External backlinks bring authority into your site. They are the water source. But without a strong internal linking structure, that authority pools on your homepage and a few popular pages while the rest of your site starves.
When you earn a backlink to any page on your site, strong internal links distribute that authority to your most important pages. This is why sites with great internal linking get more value from every external link they earn.
For example, if you get your site listed in a quality directory like BacklinkLog, that link passes authority to whatever page it points to. Your internal links then channel that authority to your revenue pages, pillar content, and high-priority keyword targets.
This is the multiplier effect: good internal linking makes every external backlink work harder.

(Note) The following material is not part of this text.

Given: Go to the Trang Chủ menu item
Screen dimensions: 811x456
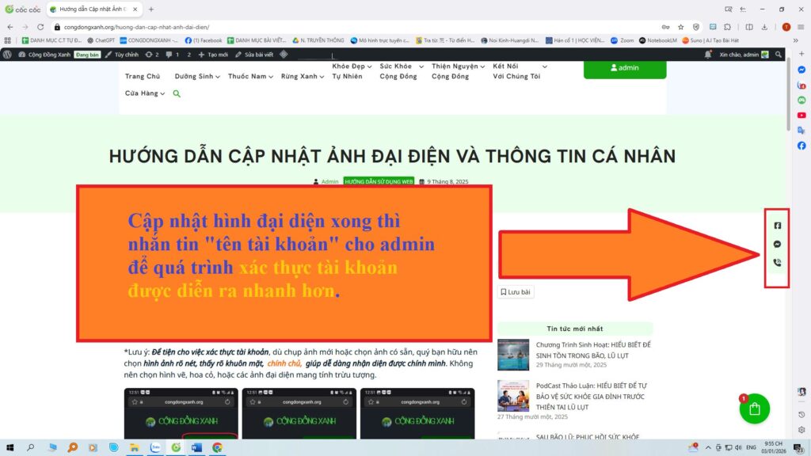Looking at the screenshot, I should coord(143,77).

Quick Wins You Can Do Today
You do not need a massive overhaul to start seeing results. Here are five things you can do right now:
-
Find your top 5 pages by external backlinks (check Google Search Console) and add internal links from those pages to your most important money pages.
-
Identify orphan pages and add at least 2-3 internal links to each one from relevant, existing content.
-
Update your anchor text on at least 10 internal links — replace generic "click here" text with descriptive anchors.
-
Fix broken internal links — run a quick crawl or use a browser extension like Check My Links to find and fix 404s.
-
Link your newest content — go to 3-5 existing, related posts and add a contextual link to your most recent article. New content often gets forgotten in the internal linking structure.
The Bottom Line
Internal linking is one of the most underrated SEO tactics because it is not exciting. Nobody brags about restructuring their internal links. But the sites that consistently rank well almost always have a thoughtful internal linking strategy behind the scenes.
The beauty of internal linking is that it costs nothing, takes effect quickly, and you have complete control. You do not need to convince anyone to link to you — you just need to connect your own pages strategically.
Start with the quick wins above, then build toward a full topic cluster model as your content library grows. Combined with a solid external backlink strategy, strong internal linking is what separates sites that plateau from sites that keep climbing.